Die Ankla­ge warf dem 35-jäh­ri­gen Arbeits­lo­sen vor, sich am 17. Dezem­ber 2010 in einem Kla­gen­fur­ter Lokal das Hemd vom Leib geris­sen, die Hand zum Hit­ler-Gruß erho­ben und dazu mehr­mals „Heil Hit­ler“ gebrüllt zu haben. Auf sei­nem Face­book-Pro­fil fan­den die Ermitt­ler dann das Foto eines Klein­kin­des, das eine Hit­ler-Uni­form und einen Ober­lip­pen­bart trug.

Vor Gericht bestritt der Ange­klag­te den Hit­ler-Gruß und sag­te: „Ich habe viel­leicht Heil geschrien, weil man das in Tirol auch macht.
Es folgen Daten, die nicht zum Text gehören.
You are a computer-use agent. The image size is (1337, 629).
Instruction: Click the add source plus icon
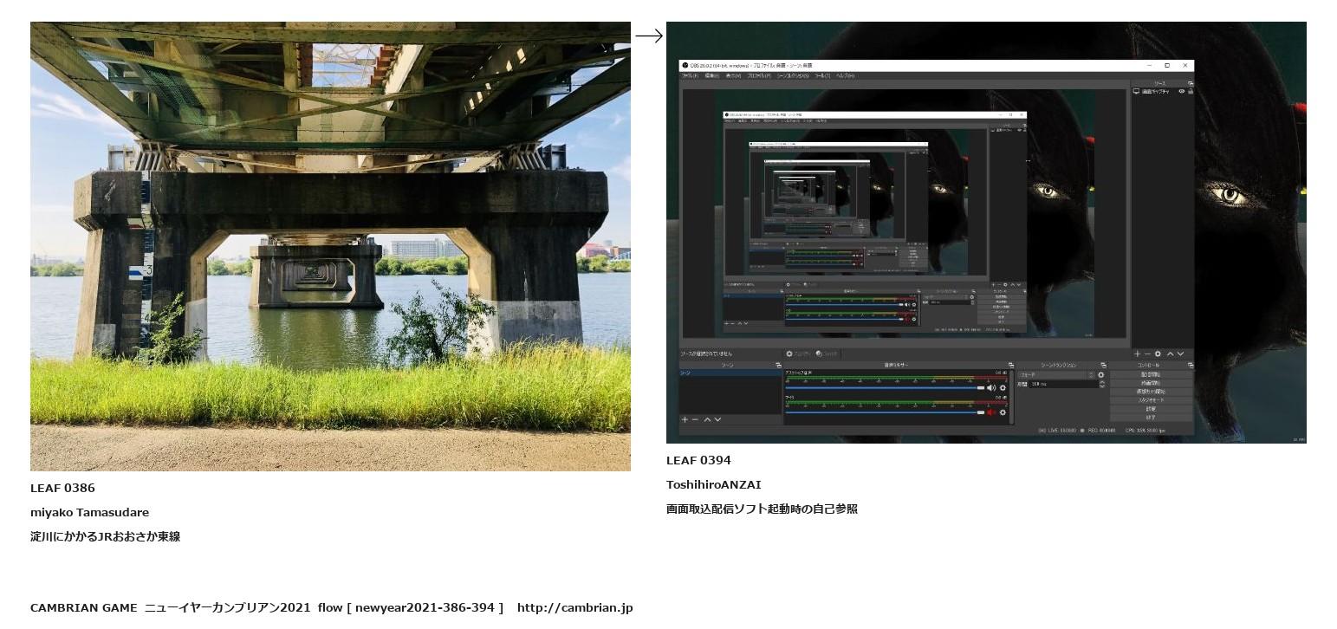coord(1138,353)
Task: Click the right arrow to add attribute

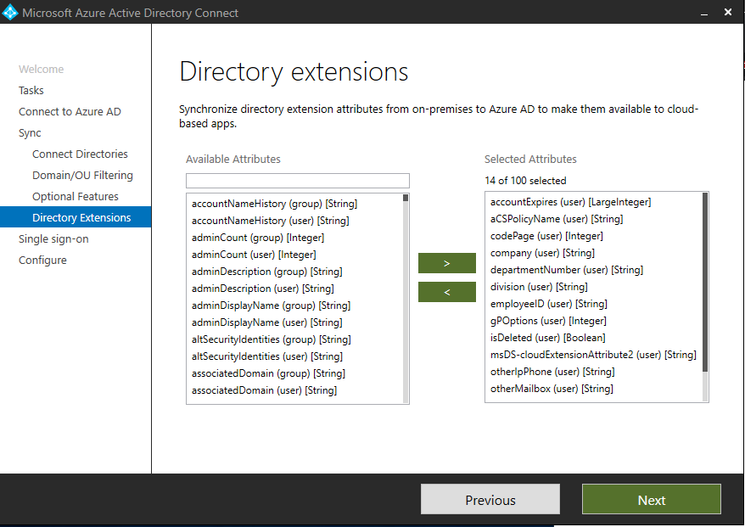Action: tap(446, 263)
Das Kin­der­fo­to habe ich auch nur aus Jux auf Face­book gestellt“ (Kärnt­ner Tages­zei­tung, 14.8.2013).

Für die „88“, die er sich auf sei­nen Hals täto­wiert hat­te, hat­te der Ange­klag­te auch eine etwas selt­sa­me Erklä­rung parat: die Zah­len­kom­bi­na­ti­on, die als Code für „Heil Hit­ler“ beliebt ist, soll­te ihm offen­sicht­lich als Erin­ne­rungs­hil­fe die­nen: „Das ist das Geburts­da­tum mei­nes Soh­nes. Er ist im August 2008 gebo­ren. Ich wuss­te nicht, dass das Heil Hit­ler bedeu­tet.“ – Aha!

Die Geschwo­re­nen woll­ten den Inter­pre­ta­tio­nen des Ange­klag­ten nicht so recht fol­gen und erkann­ten auf schul­dig im Sin­ne der Ankla­ge. Das Urteil — 15 Mona­te unbe­dingt — ist noch nicht rechtskräftig.